Guarda Revolucionária nega preocupação com sanções

A Guarda Revolucionária do Irã não está preocupada com as novas sanções da Organização das Nações Unidas (ONU) que tem como alvo principal a força de elite, segundo informações da agência estatal de notícias Irna divulgadas nesta segunda-feira. "Independentemente da severidade das sanções, elas não nos preocupam", disse o vice-comandante da guarda, brigadeiro-general General Hossein Salami, segundo a Irna.

AE, Agência Estado

14 de junho de 2010 | 16h38

"Nós desenvolvemos e delineamos nossas capacidades de defesa após levar em consideração os piores cenários", disse ele à Irna. "É o mundo externo que vai perder com essas sanções. Não estamos preocupados com as sanções." A Guarda Revolucionária, estabelecida após a Revolução Islâmica de 1979 para defender o país de ameaças internas e externas, se estendeu para os setores econômicos e industriais sob o governo linha-dura do presidente Mahmoud Ahmadinejad.

As novas sanções têm como alvo a força de elite e a acusa de envolvimento num programa nuclear que, segundo suspeitas do Ocidente, tem como objetivo construir uma bomba atômica. O Irã afirma que seu programa nuclear é totalmente pacífico.

→ Dados registrados:

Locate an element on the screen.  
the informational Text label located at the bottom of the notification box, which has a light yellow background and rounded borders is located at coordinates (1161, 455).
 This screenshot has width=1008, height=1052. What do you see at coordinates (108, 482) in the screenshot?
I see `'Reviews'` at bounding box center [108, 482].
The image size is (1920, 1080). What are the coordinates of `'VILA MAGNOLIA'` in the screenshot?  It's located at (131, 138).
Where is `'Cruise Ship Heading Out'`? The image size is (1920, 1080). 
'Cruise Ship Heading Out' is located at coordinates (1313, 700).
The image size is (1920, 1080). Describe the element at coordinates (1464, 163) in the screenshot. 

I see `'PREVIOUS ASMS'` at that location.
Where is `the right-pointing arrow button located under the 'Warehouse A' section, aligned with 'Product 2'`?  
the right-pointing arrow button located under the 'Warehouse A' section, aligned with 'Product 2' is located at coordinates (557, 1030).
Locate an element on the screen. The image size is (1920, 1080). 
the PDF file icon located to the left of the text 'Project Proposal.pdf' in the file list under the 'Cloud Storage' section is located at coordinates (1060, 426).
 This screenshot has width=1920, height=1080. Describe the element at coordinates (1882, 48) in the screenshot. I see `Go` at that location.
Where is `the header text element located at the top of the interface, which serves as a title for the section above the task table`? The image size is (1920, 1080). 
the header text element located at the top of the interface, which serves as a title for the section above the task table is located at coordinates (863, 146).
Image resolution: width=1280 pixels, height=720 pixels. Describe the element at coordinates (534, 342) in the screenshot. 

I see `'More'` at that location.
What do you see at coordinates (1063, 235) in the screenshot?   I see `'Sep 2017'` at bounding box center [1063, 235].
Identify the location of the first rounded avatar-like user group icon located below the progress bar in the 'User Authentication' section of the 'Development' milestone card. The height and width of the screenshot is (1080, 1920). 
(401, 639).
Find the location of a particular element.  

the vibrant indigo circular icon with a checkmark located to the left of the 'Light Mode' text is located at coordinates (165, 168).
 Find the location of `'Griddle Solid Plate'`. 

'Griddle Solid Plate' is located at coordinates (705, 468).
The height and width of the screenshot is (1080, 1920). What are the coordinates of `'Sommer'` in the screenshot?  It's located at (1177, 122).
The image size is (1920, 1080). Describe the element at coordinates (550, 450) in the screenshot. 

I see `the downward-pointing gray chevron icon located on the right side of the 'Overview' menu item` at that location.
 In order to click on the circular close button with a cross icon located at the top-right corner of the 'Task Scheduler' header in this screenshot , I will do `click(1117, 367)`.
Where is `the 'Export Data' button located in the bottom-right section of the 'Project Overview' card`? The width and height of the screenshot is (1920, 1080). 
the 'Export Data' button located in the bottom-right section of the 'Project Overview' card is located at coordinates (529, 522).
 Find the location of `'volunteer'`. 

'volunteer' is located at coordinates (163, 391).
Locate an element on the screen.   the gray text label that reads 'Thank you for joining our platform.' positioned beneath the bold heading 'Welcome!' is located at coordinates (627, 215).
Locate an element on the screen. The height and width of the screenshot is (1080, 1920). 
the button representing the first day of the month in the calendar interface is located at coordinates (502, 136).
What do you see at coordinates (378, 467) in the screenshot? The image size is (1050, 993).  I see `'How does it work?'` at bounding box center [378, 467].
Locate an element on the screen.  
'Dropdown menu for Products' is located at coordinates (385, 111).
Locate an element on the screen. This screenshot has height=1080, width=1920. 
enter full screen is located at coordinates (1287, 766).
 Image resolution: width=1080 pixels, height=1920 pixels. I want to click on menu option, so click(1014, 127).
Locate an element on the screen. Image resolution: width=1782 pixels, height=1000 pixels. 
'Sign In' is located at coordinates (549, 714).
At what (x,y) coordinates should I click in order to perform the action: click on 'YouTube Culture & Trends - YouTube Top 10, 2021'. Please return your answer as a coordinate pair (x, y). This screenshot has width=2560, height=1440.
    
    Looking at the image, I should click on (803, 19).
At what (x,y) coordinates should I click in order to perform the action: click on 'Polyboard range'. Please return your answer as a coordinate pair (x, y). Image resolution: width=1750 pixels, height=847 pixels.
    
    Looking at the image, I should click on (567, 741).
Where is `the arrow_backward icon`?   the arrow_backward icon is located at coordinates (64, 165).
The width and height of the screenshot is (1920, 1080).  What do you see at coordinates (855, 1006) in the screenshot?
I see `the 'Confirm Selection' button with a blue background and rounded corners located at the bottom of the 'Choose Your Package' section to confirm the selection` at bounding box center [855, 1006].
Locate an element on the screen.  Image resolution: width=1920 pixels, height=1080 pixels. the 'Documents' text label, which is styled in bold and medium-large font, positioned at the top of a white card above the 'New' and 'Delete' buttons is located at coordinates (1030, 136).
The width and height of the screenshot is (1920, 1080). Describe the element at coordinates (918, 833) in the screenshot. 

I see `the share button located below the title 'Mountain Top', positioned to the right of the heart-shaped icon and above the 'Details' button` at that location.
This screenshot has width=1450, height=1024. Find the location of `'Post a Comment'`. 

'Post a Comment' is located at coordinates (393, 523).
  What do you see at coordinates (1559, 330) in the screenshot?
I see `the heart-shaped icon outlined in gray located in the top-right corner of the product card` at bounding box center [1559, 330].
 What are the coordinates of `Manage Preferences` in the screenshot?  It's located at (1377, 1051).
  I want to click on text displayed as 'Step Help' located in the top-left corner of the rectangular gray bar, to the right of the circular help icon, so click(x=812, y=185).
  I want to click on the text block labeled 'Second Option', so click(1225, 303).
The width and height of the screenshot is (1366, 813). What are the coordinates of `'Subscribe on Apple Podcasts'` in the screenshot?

→ Tarefas:
- a) Copie da notícia o trecho que vai de "AE, Agência Estado" até "é totalmente pacífico.".
- b) Transcreva todas as falas que aparecem entre aspas na notícia.
- c) Segundo a notícia, com que finalidade a Guarda Revolucionária foi estabelecida?
As linhas são um material à parte, sem ligação com a notícia.

→ Respostas em ordem:
- a)
AE, Agência Estado

14 de junho de 2010 | 16h38

"Nós desenvolvemos e delineamos nossas capacidades de defesa após levar em consideração os piores cenários", disse ele à Irna. "É o mundo externo que vai perder com essas sanções. Não estamos preocupados com as sanções." A Guarda Revolucionária, estabelecida após a Revolução Islâmica de 1979 para defender o país de ameaças internas e externas, se estendeu para os setores econômicos e industriais sob o governo linha-dura do presidente Mahmoud Ahmadinejad.

As novas sanções têm como alvo a força de elite e a acusa de envolvimento num programa nuclear que, segundo suspeitas do Ocidente, tem como objetivo construir uma bomba atômica. O Irã afirma que seu programa nuclear é totalmente pacífico.

- b)
- "Independentemente da severidade das sanções, elas não nos preocupam"
- "Nós desenvolvemos e delineamos nossas capacidades de defesa após levar em consideração os piores cenários"
- "É o mundo externo que vai perder com essas sanções. Não estamos preocupados com as sanções."

- c) Para defender o país de ameaças internas e externas.